HUNT VALLEY, Md. – After McCormick & Co.’s acquisition of the Frank’s RedHot brand in 2017, the spice company is bullish on current and new applications for the iconic sauce brand. McCormick recently announced plans to take the brand into the frozen food aisle by launching Frank’s RedHot frozen chicken wings, said Lawrence E. Kurzius, president and CEO.

“Frank’s RedHot was the secret ingredient used in the original Buffalo wings created in Buffalo, New York, in 1964 and earned the title of original Buffalo sauce,” he said in a Sept. 27 earnings call to discuss third-quarter results. “These new items are delicious and convenient products that offer the perfect blend of flavor and heat.”

The launch includes three flavors: Frank’s RedHot original, Buffalo and barbecue.

“The fully cooked antibiotic-free chicken is flavored with a custom blend of McCormick seasonings and marinades made with Frank's RedHot,” Kurzius said. “Consumer testing has been positive.

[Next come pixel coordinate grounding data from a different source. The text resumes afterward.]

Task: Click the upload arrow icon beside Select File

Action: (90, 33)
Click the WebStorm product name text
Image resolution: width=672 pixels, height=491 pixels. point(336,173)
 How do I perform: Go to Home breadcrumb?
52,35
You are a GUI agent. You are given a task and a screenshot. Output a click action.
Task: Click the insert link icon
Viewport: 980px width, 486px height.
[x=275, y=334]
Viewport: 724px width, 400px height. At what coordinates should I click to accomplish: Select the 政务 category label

Retailer acceptance is strong. We are not only excited about this new product line but also the speed at which it was developed from concept to market since we acquired the brand. This is an example of how we've been able to leverage our consumer insights, scale and culinary capabilities to drive growth.”

McCormick & Co. completed its acquisition of Reckitt Benckiser’s food division from Reckitt Benckiser Group in August 2017. The acquisition included the Frank’s RedHot, French’s and Cattlemen’s brands.

McCormick & Co. in the third quarter ended Aug. 31 reported net income of $173.5 million, or $1.32 per share on the common stock, which was up 60 percent from $108.2 million, or $0.86 per share, in the third quarter of the previous year. McCormick and Co. recognized $6 million of transaction and integration expenses in operating income related to the RB Foods acquisition versus $30 million in the previous year’s third quarter.

Third-quarter sales jumped 14 percent to $1,345.3 million when compared with $1,185.2 million in the previous year’s third quarter with the Frank’s RedHot and French’s brands accounting for 10 percentage points of the sales increase. Brand marketing increased 36 percent, or $21 million, in the third quarter when compared with the previous year’s third quarter.

Sales in the consumer segment rose 14 percent to $790.8 million from $696.8 million. Segment operating income rose 10 percent to $154 million from $140 million. Frank’s RedHot performed well in the segment.

“As of the end of August, we increased our US total distribution points of original and Buffalo sauces by double digits,” Kurzius said. “Our ‘fix-the-mix’ initiative focused on having the right assortment on shelf continues to be a key driver of this growth.”

French’s contributed, too.

“We are continuing to convince retailers to remove duplicative secondary brands as they work to maximize the efficiency of their shelf space, and more of our recommendations are being implemented, eliminating lower-ranking yellow mustard brands and expanding the share of shelf of French's and store brands,” Kurzius said. “These efforts, combined with our merchandising and promotion as well as our new mustard marketing campaign, have driven significant sequential improvement from past quarters.”

Sales in the flavor solutions segment rose 9 percent to $554.5 million from $488.4 million. Segment operating income rose 37 percent to $88 million from $64.1 million.

McCormick & Co. in the third quarter had incremental sales to about 2,000 new restaurant locations and secured a new partnership with a leading US pizza chain to launch menu items featuring Frank’s RedHot products.

In the nine-month period ended Aug. 31, McCormick & Co. companywide reported net income of $719.4 million, or $5.47 per share on the common stock, which was more than double the $301.7 million, or $2.40 per share in the same time of the previous year. Nine-month sales rose 17 percent to $3,909.7 million from $3,343.2 million.

McCormick & Co. adjusted its financial outlook for the entire 2018 fiscal year as the company expects a lower favorable impact from currency rates.

The company now expects to grow sales 12 percent to 14 percent compared to 2017, down from 13 percent to 15 percent previously, as it expects a one-percentage-point favorable impact from currency rates, down from two percentage points. Adjusted operating income is expected to grow 22 percent to 23 percent, down from 23 percent to 25 percent previously, with the favorable impact of currency rates to slip from 1 percentage point to “minimal.” Adjusted earnings per share should be in the rage of $4.95 to $5.00, up from $4.85 to $4.59 previously, which reflects a reduction of the company’s expected adjusted effective tax rate to about 21 percent for 2018 due to the year-to-date favorable impact of discrete items. The updated adjusted EPS guidance also reflected a lower favorable impact from currency.